> **Task**: Output exactly the lines that come between the start of the material and the line containing "Task: Click the pie chart icon", both ends included, with the pictures omitted.
++++ Records provided ++++
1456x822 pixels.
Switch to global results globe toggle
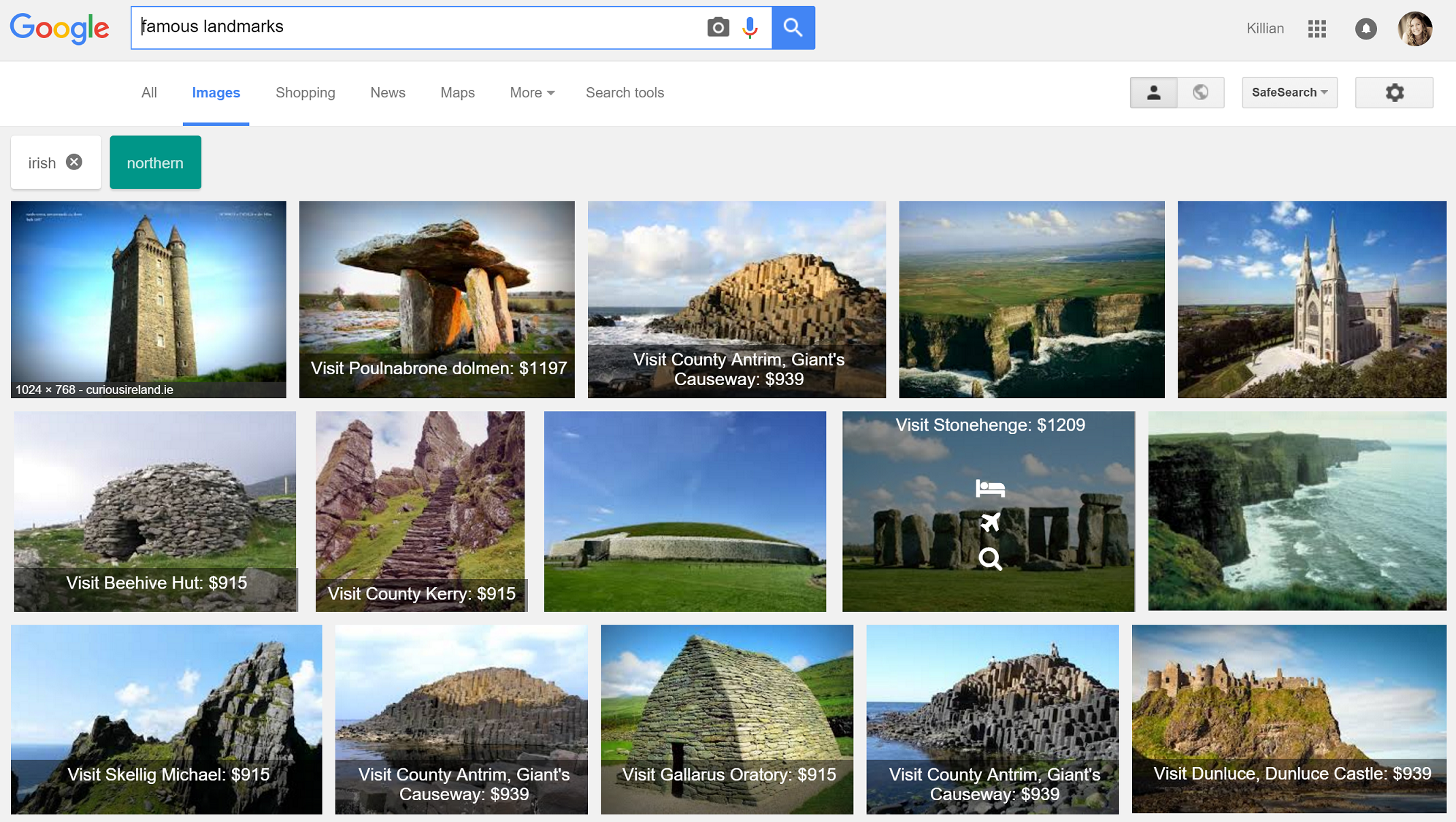[x=1201, y=93]
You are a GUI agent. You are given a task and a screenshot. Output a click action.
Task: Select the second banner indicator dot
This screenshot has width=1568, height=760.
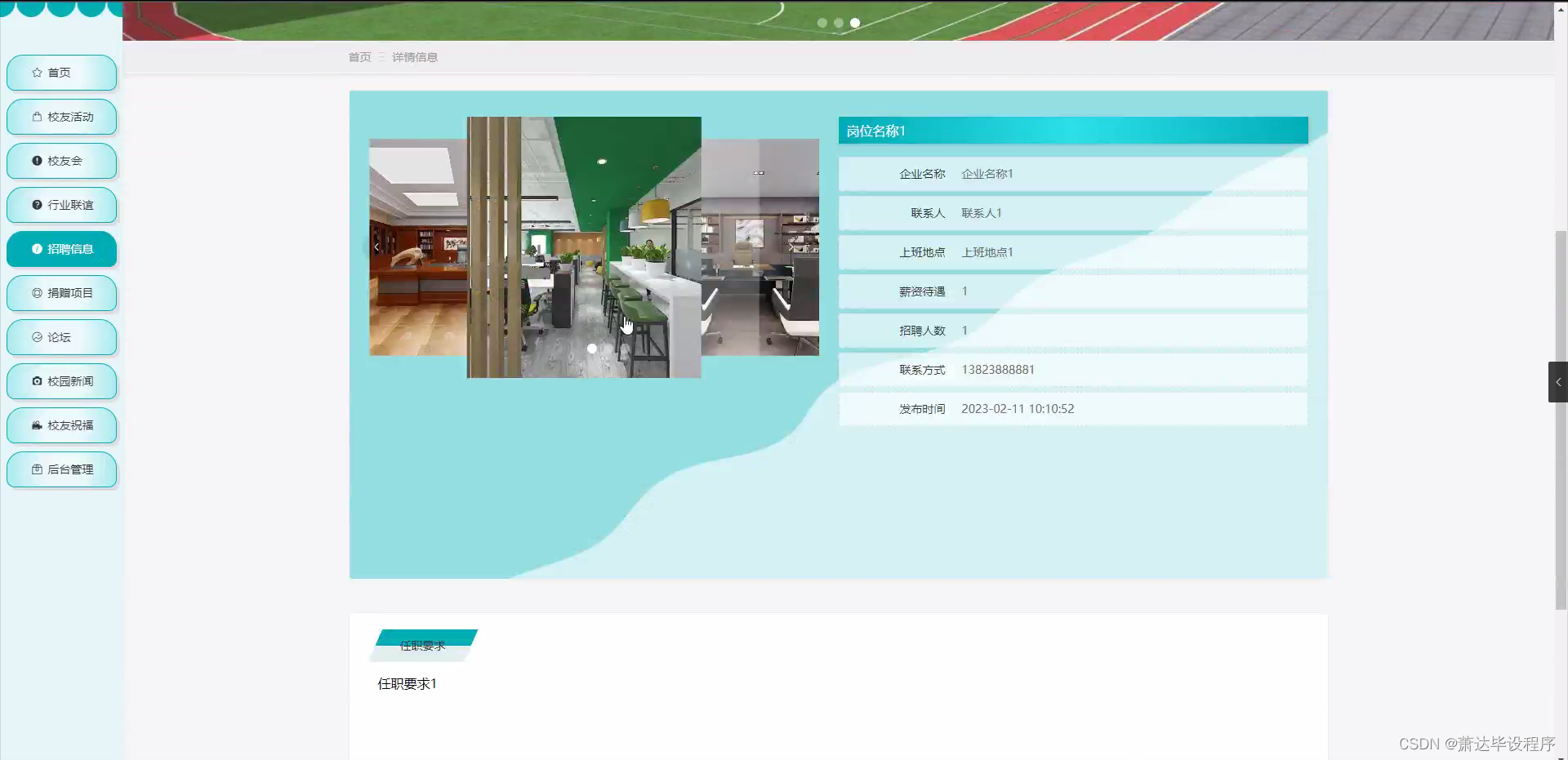(839, 23)
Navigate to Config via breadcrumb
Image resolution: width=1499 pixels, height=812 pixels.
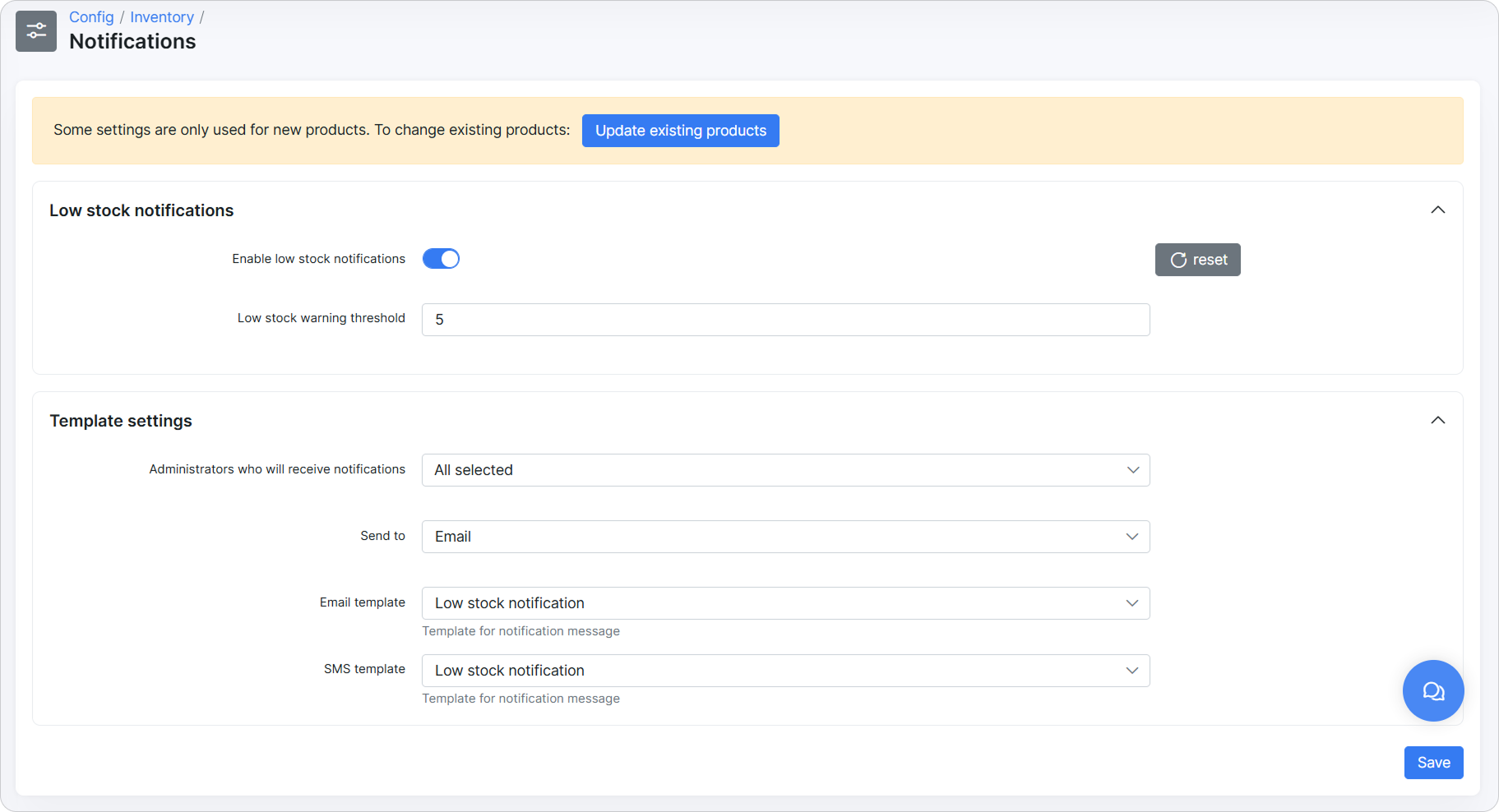(90, 16)
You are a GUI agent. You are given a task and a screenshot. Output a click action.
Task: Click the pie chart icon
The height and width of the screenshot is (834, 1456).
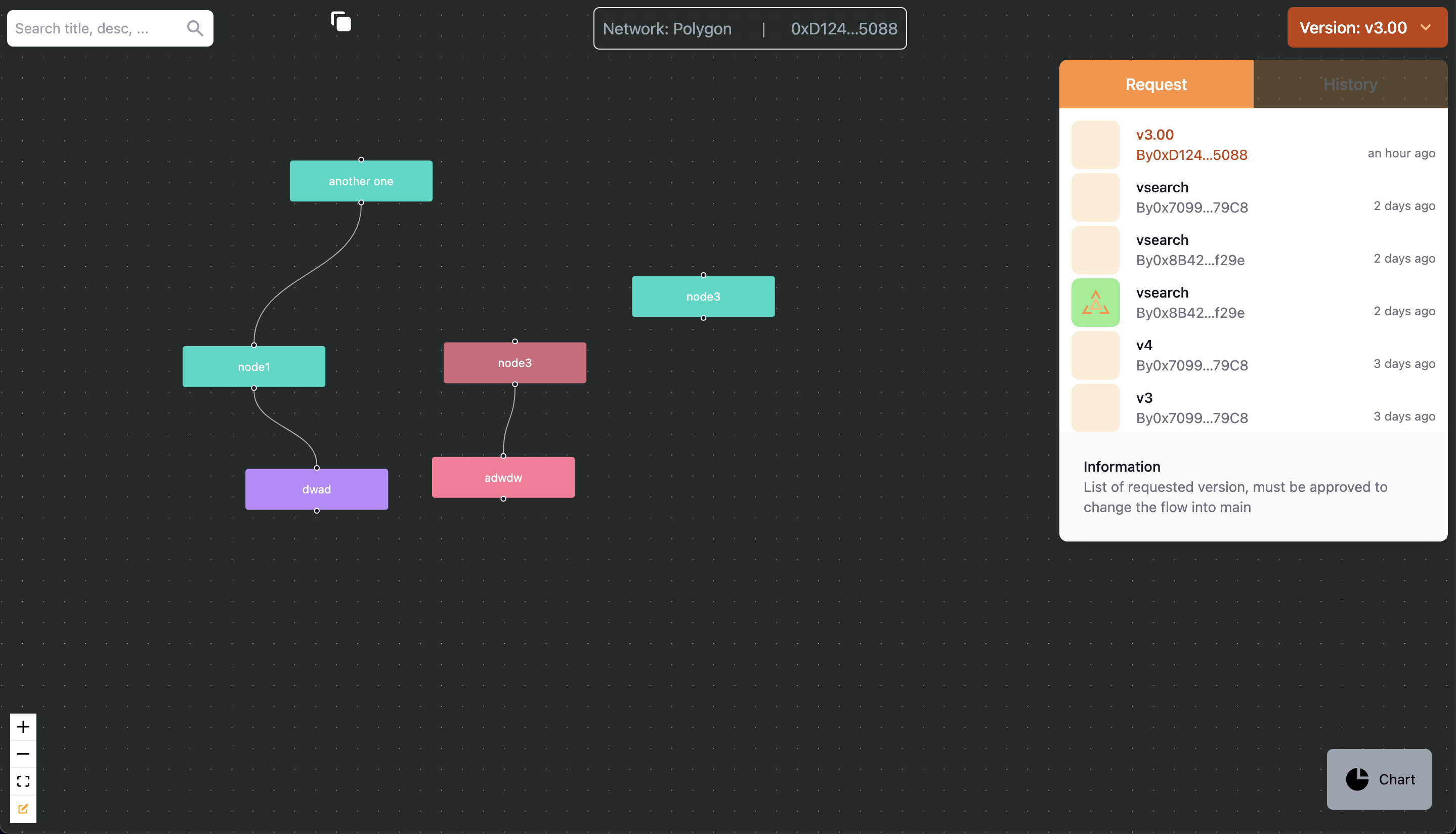(1356, 779)
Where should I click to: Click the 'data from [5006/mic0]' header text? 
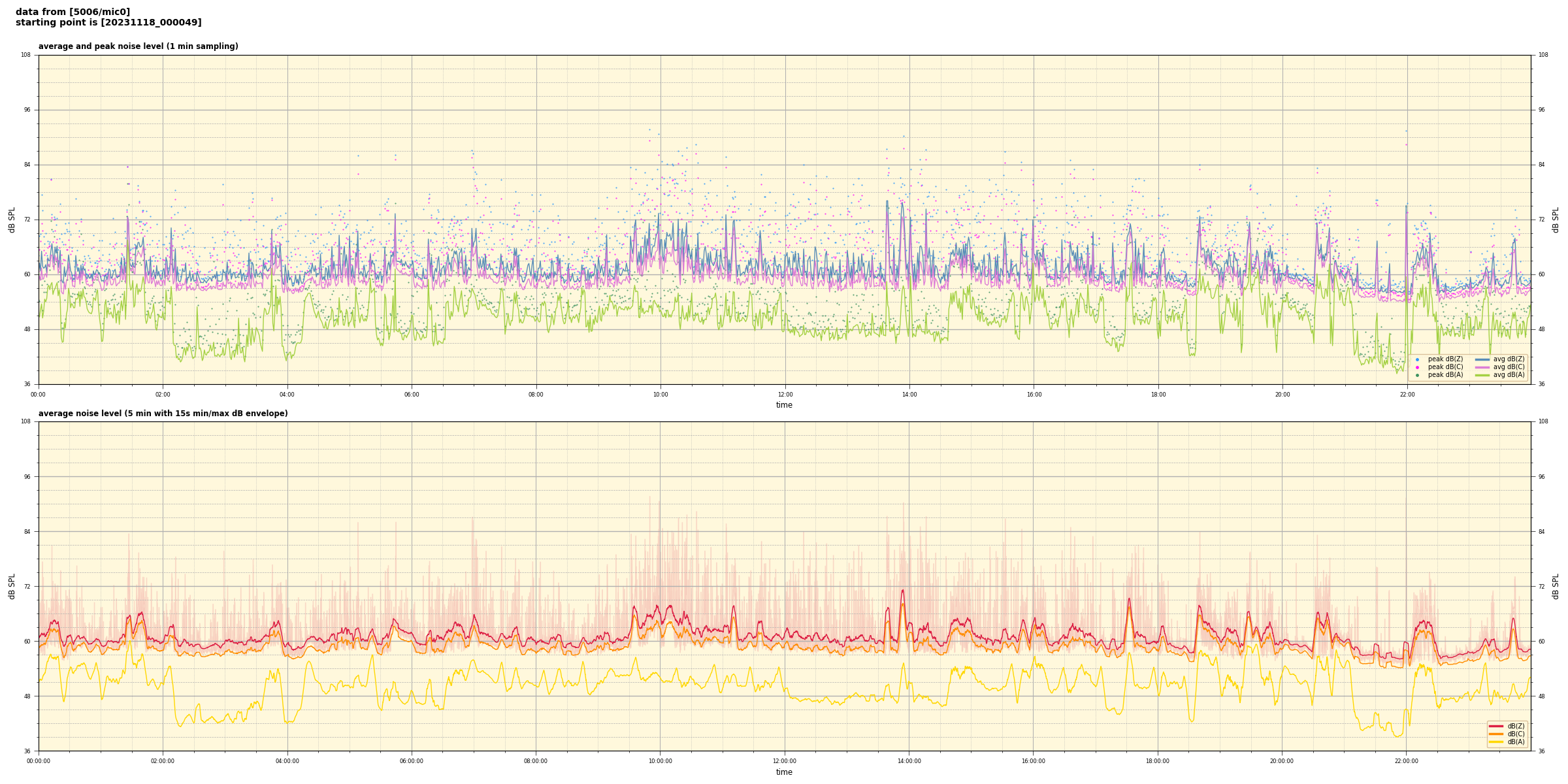[73, 12]
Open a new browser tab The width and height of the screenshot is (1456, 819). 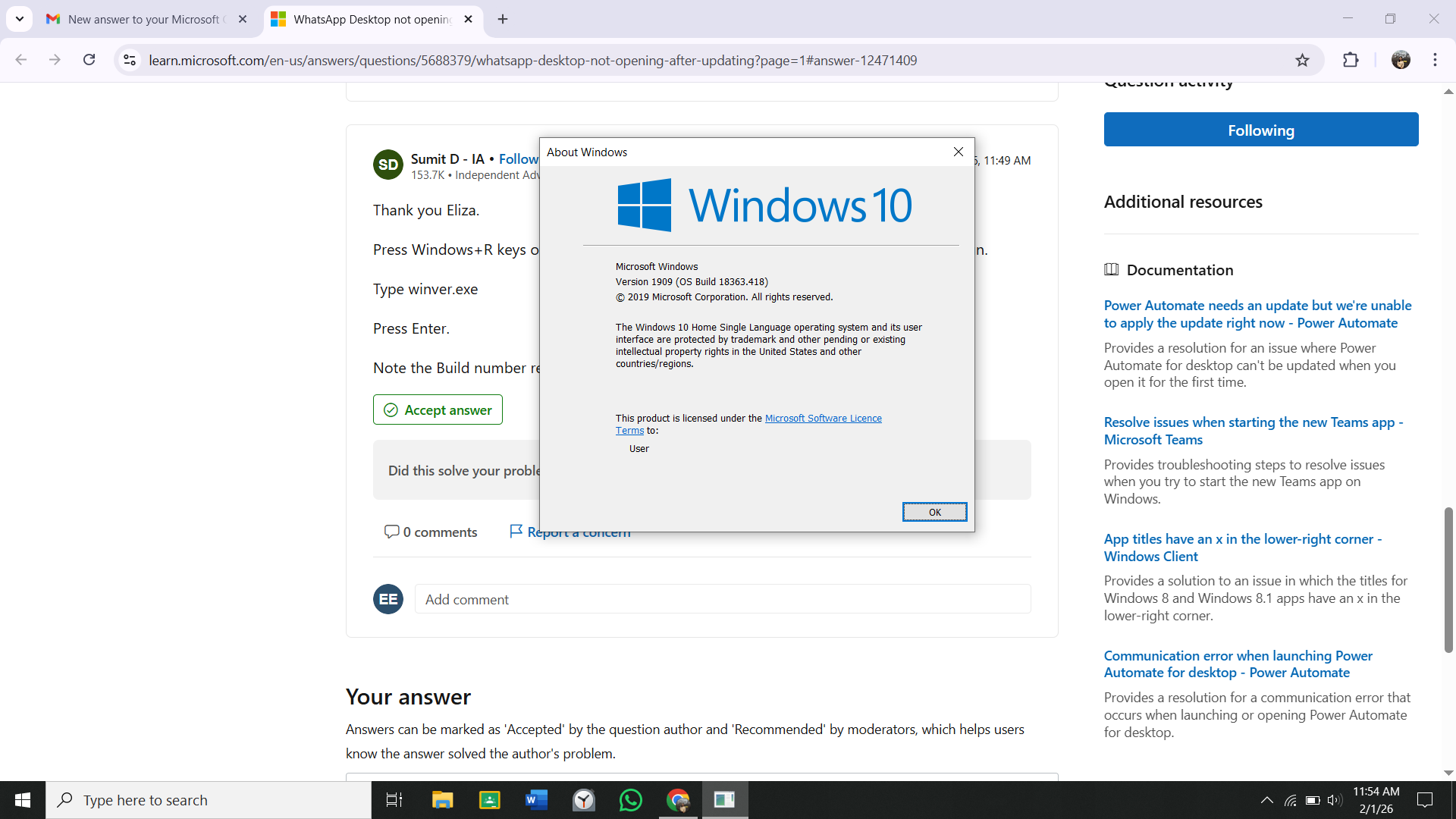[x=503, y=19]
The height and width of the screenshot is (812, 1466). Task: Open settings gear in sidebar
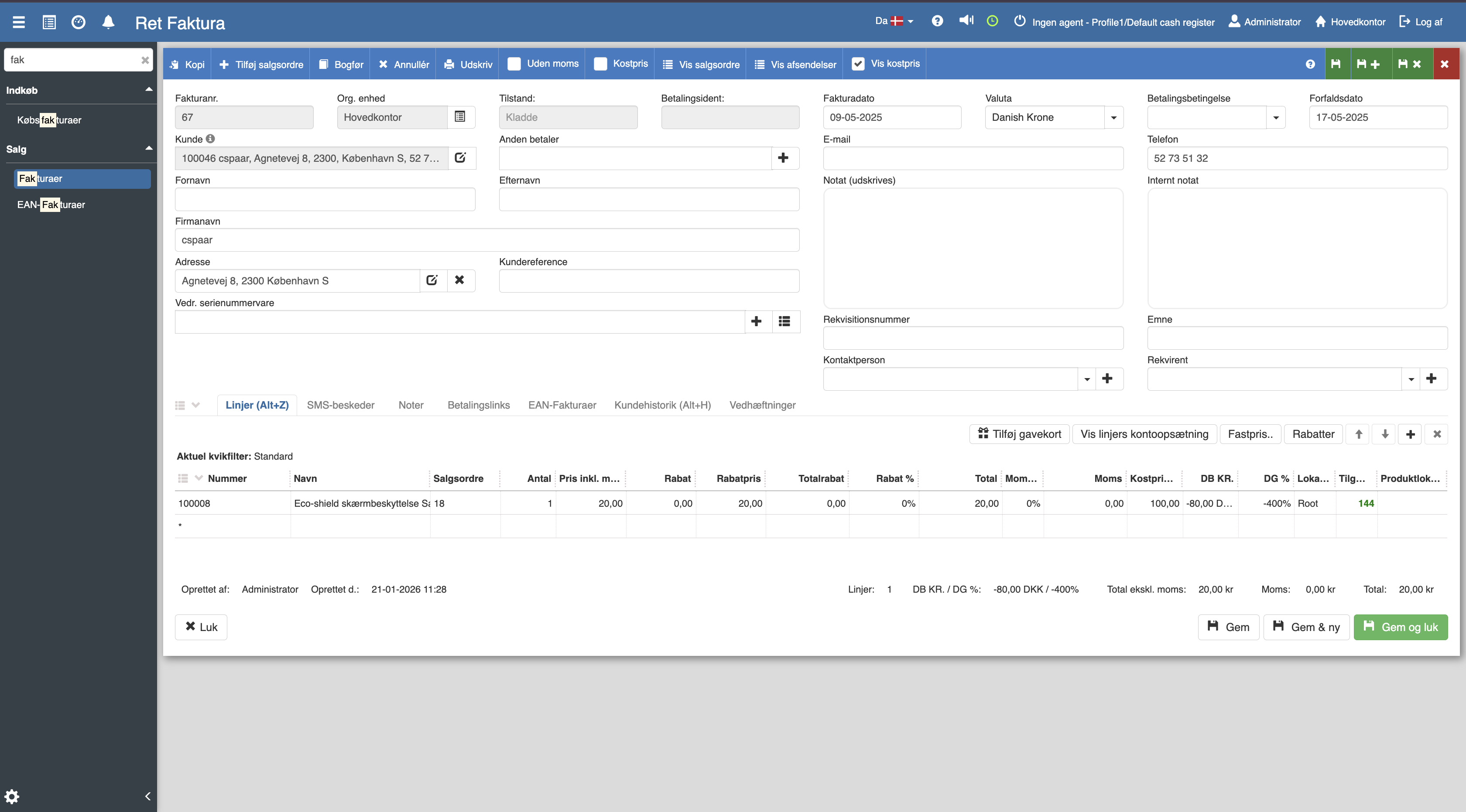[12, 796]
++++
> **The answer**:
1456x822 pixels.
Switch to global results globe toggle
[x=1201, y=93]
You are a GUI agent. You are given a task and a screenshot. Output a click action.
Task: Select the second banner indicator dot
This screenshot has width=1568, height=760.
(839, 23)
Navigate to Config via breadcrumb
Image resolution: width=1499 pixels, height=812 pixels.
(90, 16)
You are a GUI agent. You are given a task and a screenshot. Output a click action.
Task: Click the pie chart icon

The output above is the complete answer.